To paraphrase Willie Sutton: "That's where the voters are." Seriously, when a shrinking number of producers can continue to supply the world with an abundance of food, the topic won't heat up until the day comes when people focus on how much edible commodity prices are and have been rising.

Here's something to consider. Until the housing bubble burst, farmers who owned land in the Chicago collar counties were selling farmland for development for fantastic sums, doing 1031 exchanges to buy cheaper land downstate. Since land values have plummeted (relatively speaking), they're leveraging their new land to buy back their old farms up north; often that land has utilites and improved roads right up to the property line. When the housing market turns around, they'll be able to sell "improved" property and the process will begin again.

Terry
Joined
Jun '11
Terry

While I live in the South I'm also a "farmer" in Northwest Ohio. (The real farmer leases our land and works it along with his adjacent acreage.)  I can report that the county tax collector is well aware of the rising value of great corn/ soy bean farmland. He notified me this summer that 2012 agricultural land taxes will roughly double.  Funny how that works.

Corn prices rose several years ago with federal ethanol mandates but I would say that most of the recent increases are due mainly to the weaker dollar.   

Illiniguy
Joined
Mar '11
Illiniguy
Terry: Corn prices rose several years ago with federal ethanol mandates but I would say that most of the recent increases are due mainly to the weaker dollar.    · Oct 21 at 7:14am

I agree. By the way, how much does farmland in NW Ohio rent for per acre? 

Terry
Joined
Jun '11
Terry

Illiniguy

Terry: Corn prices rose several years ago with federal ethanol mandates but I would say that most of the recent increases are due mainly to the weaker dollar.    · Oct 21 at 7:14am

I agree.
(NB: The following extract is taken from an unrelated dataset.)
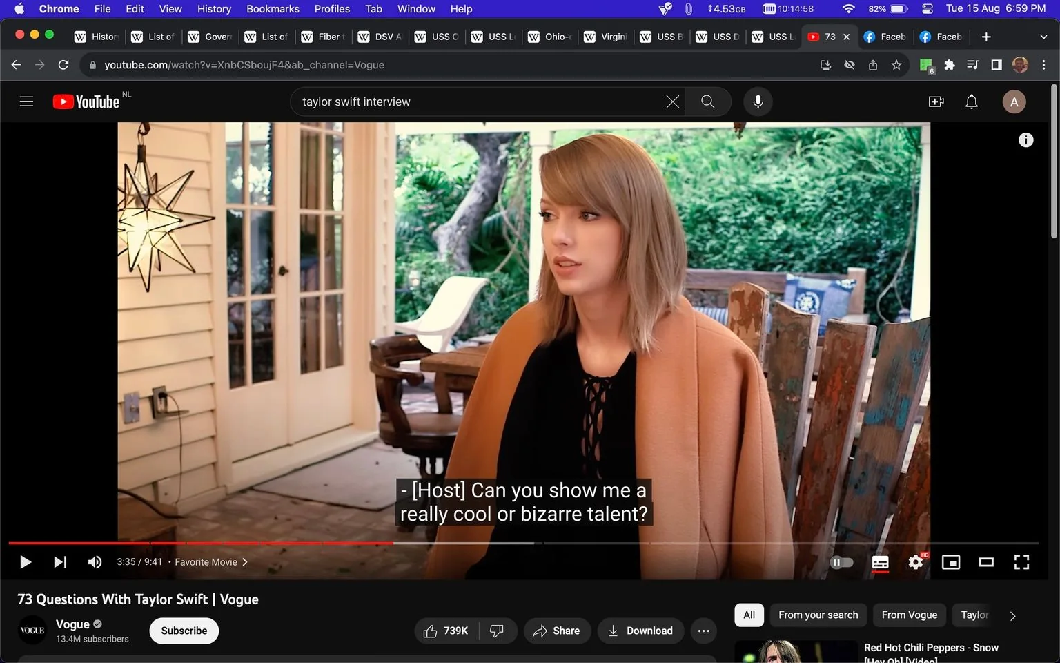Show more filter chips arrow

coord(1012,615)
By the way, how much does farmland in NW Ohio rent for per acre?  · Oct 21 at 7:38am

Oh, about enough to pay the taxes, insurance, and get a new pair of Oshkosh B'gosh every year.  You know how it goes with family farming. Now if Ricochet had a way to contact one another privately we could discuss it a tad more precisely I reckon.

Fredösphere
Joined
May '10
Fredösphere

I went home to visit my parents last weekend and we drove over to the farm to look around. We stopped at some rural cemeteries to look up some of my ancestors. (Old graves are spooky-cool; all those leaning obelisks! All those family stories: the pioneers, the booms and busts, the runaway son, the murdered wife. . .but I digress.)

Anyway, my parents mentioned that land prices are shooting up. (This is Hillsdale country: south-central Michigan.) I was caught completely by surprise. They were not thrilled. Sometimes too much "good" news can make a body nervous; that was definitely their feeling.

Edited on Oct 21, 2011 at 8:47am
Illiniguy
Joined
Mar '11
Illiniguy

 If you're a farmer, rising land prices aren't necessarily a good thing.

Terry
Joined
Jun '11
Terry
Illiniguy:  If you're a farmer, rising land prices aren't necessarily a good thing. · Oct 21 at 8:54am

Very true. Lots of guys are trying to get more land to farm as they already have the equipment costs etc. so rising land prices aren't great. Add that to my earlier point about agricultural land taxes going up and, while it's better than a price collapse it's not all good either.

(By the way, Illiniguy, $160/ acre would be the high side rent and I'm not getting that much. Low is around $95 this year best as I can tell.)